## TASK INSTRUCTIONS
Start at the line with "Screen dimensions: 985x670" and print every line through the end of the material below. Keep it exact and free of pictures.
┄┄┄┄┄┄
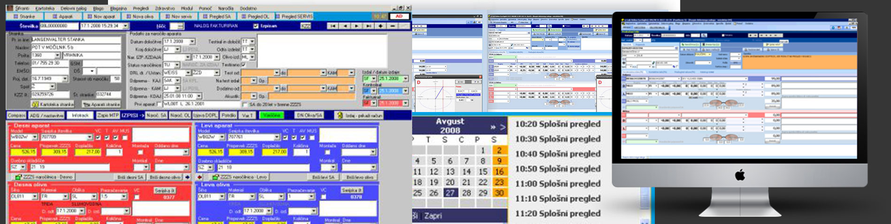Delete record using the minus icon
This screenshot has width=891, height=224.
tap(393, 26)
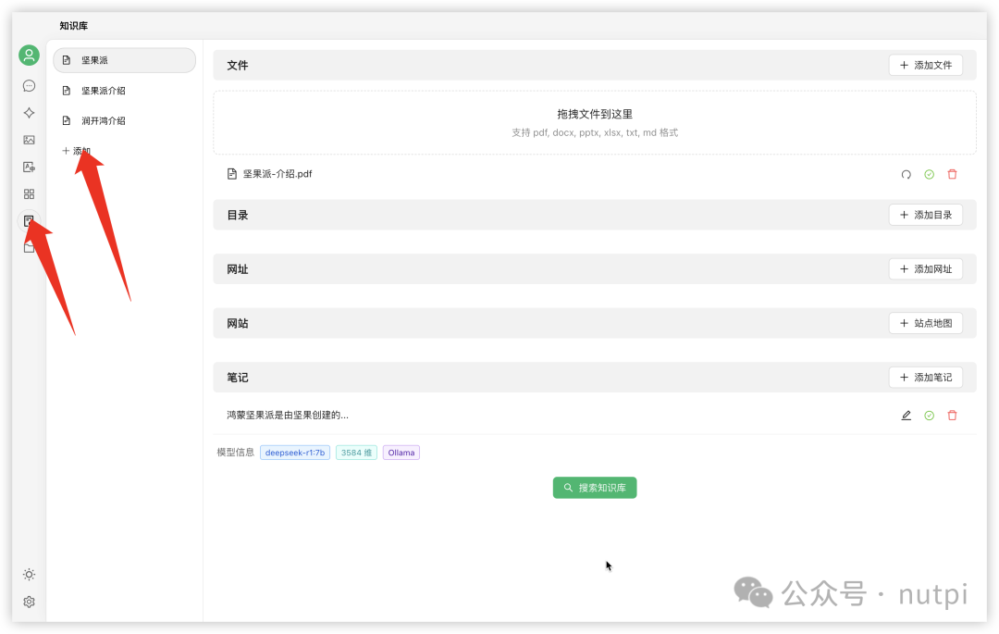This screenshot has height=634, width=999.
Task: Open settings gear in sidebar
Action: click(x=29, y=602)
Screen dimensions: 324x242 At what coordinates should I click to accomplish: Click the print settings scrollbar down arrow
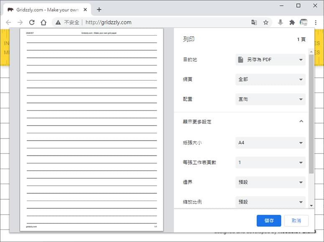click(311, 206)
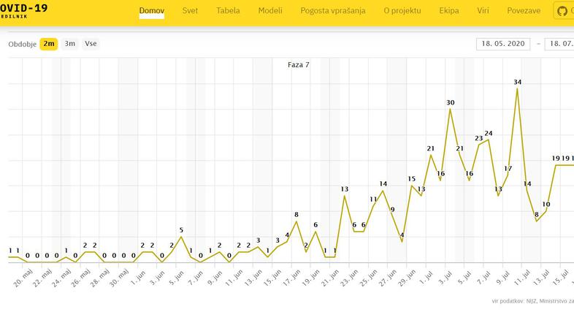
Task: Click the end date field
Action: 559,44
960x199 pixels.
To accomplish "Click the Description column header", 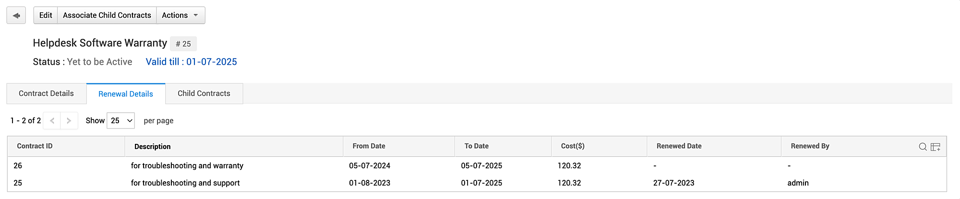I will point(153,147).
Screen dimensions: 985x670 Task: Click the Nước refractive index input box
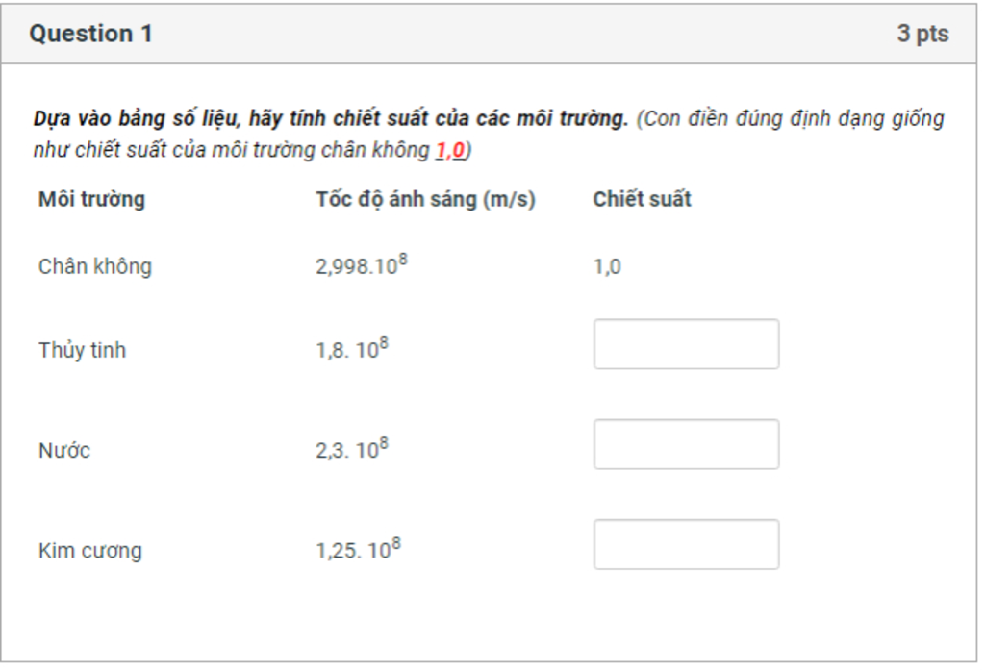click(x=686, y=444)
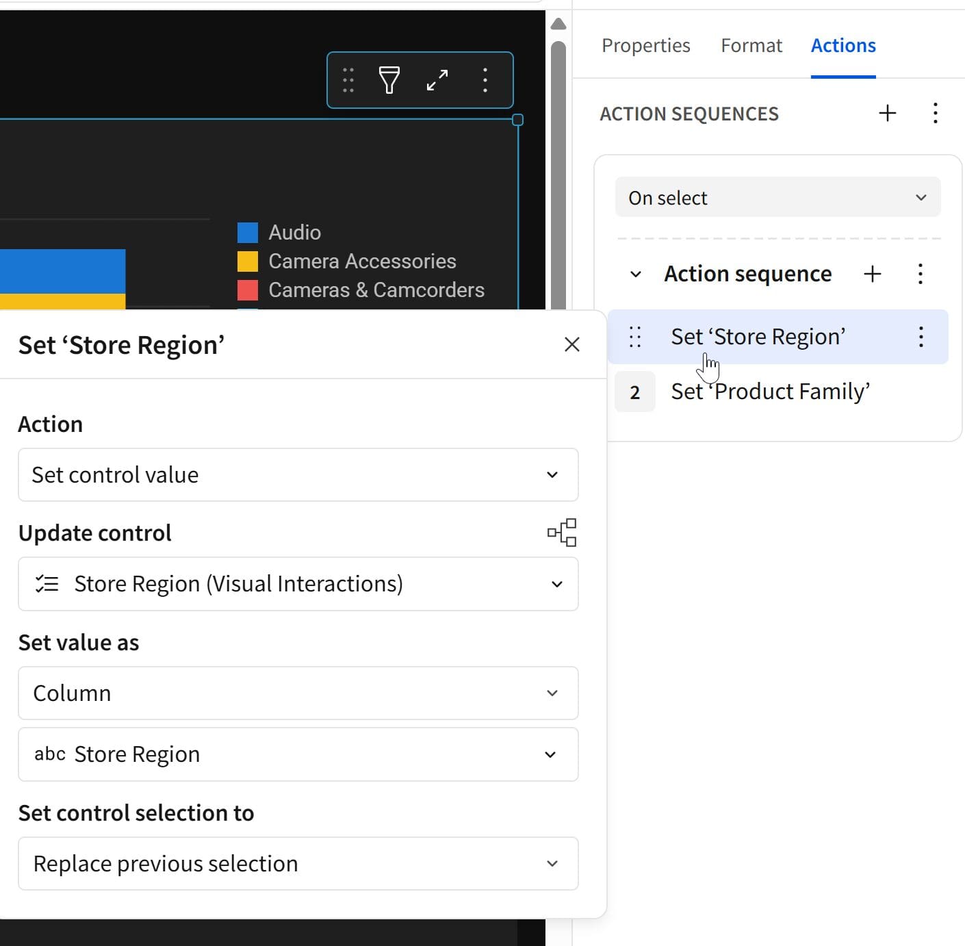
┄┄┄┄┄┄
## EXPECTED ANSWER
Screen dimensions: 985x670 Task: Click the Nước refractive index input box
click(x=686, y=444)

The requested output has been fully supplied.